# Work shop location suggestions



## bluemoon (14 Jun 2020)

I am hoping to build a workshop.

I have figured I need at least 10m^2 floor area and will use the garage for kit car and metalworking, existing shed for general gardening/kids toys/equipment, and the log store will be for the family’s bikes.

My main problem is where to site the workshop. We have a nice large garden but do not wish to remove the trees, as they provide both fruit (cider!) and also stop the house being overlooked (the large Firs). 







Most options end up under trees.

There is also a possibility that the workshop may end up being moved (my wife’s job will dictate this we have tended to move every 5 years or so) and I may consider making the workshop de-mountable and movable.
Eventually, I will knock down the Garage/log store and shed, to make way for a proper car and woodworking shop and the plan would be to turn the "new workshop" into a garden office. This is a much longer-term project if we don’t move.

Where would you locate it in my garden? 
Dan


----------



## MikeG. (14 Jun 2020)

There's not enough context there.

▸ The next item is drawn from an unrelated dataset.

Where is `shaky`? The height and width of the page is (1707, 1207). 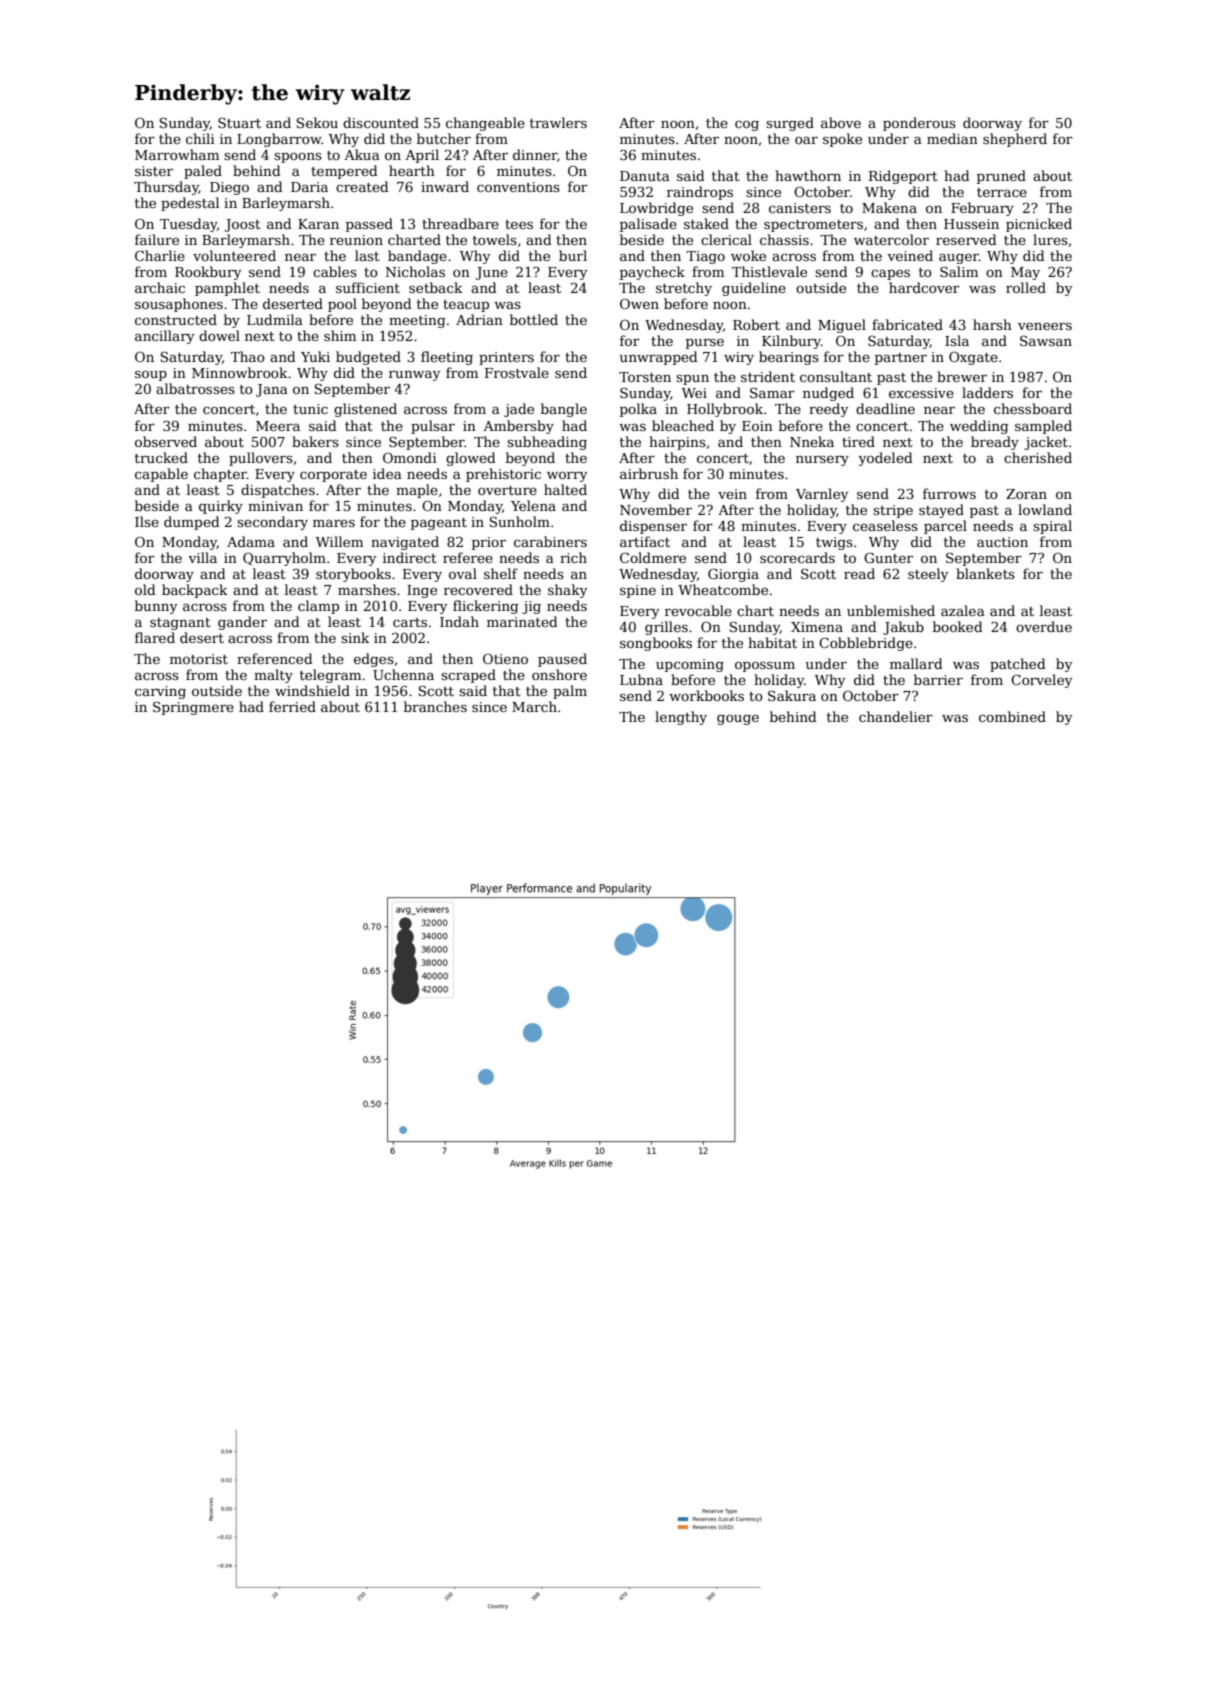
shaky is located at coordinates (567, 591).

Is this urban or rural? Where is the house? Where are the neighbours? Where is the access into the garden? What happens at the end of the garden (is it a field, a street, a neighbouring garden......?)?

Unless you are just a turner, for instance, 10 sq m seems a tad small. If you are going to go to the trouble of building a workshop I'd suggest building one which was a little bigger than that.


----------



## bluemoon (14 Jun 2020)

Hi Mike,

Good point, some more information:

Urban, (market Town).

To the left; the white area in the back of the house.

On the bottom edge is a 2m boundary fence with carpark to old people's homes.

The right side is a neighbors garden from the next street along.

The top is a small ~80cm wall with neighbors' gardens.

The Garden is fairly flat.

Access to garden down the side of the house, onto the road (as vehicle access to the garage).

Looking for thoughts and comments, so if more info is needed ask!

Dan


----------



## MikeG. (14 Jun 2020)

If I were designing this I would also want to know the location of buildings and other important stuff in adjoining gardens. We'd also need to know if this was a Conservation Area and/ or if the building was Listed. Anyway, the obvious place for me would involve the removal of the smaller of the apple trees...the one to the left of the path, standing alone. 

Curious that you have a couple of trees which are absolutely vertical. :lol: :lol:


----------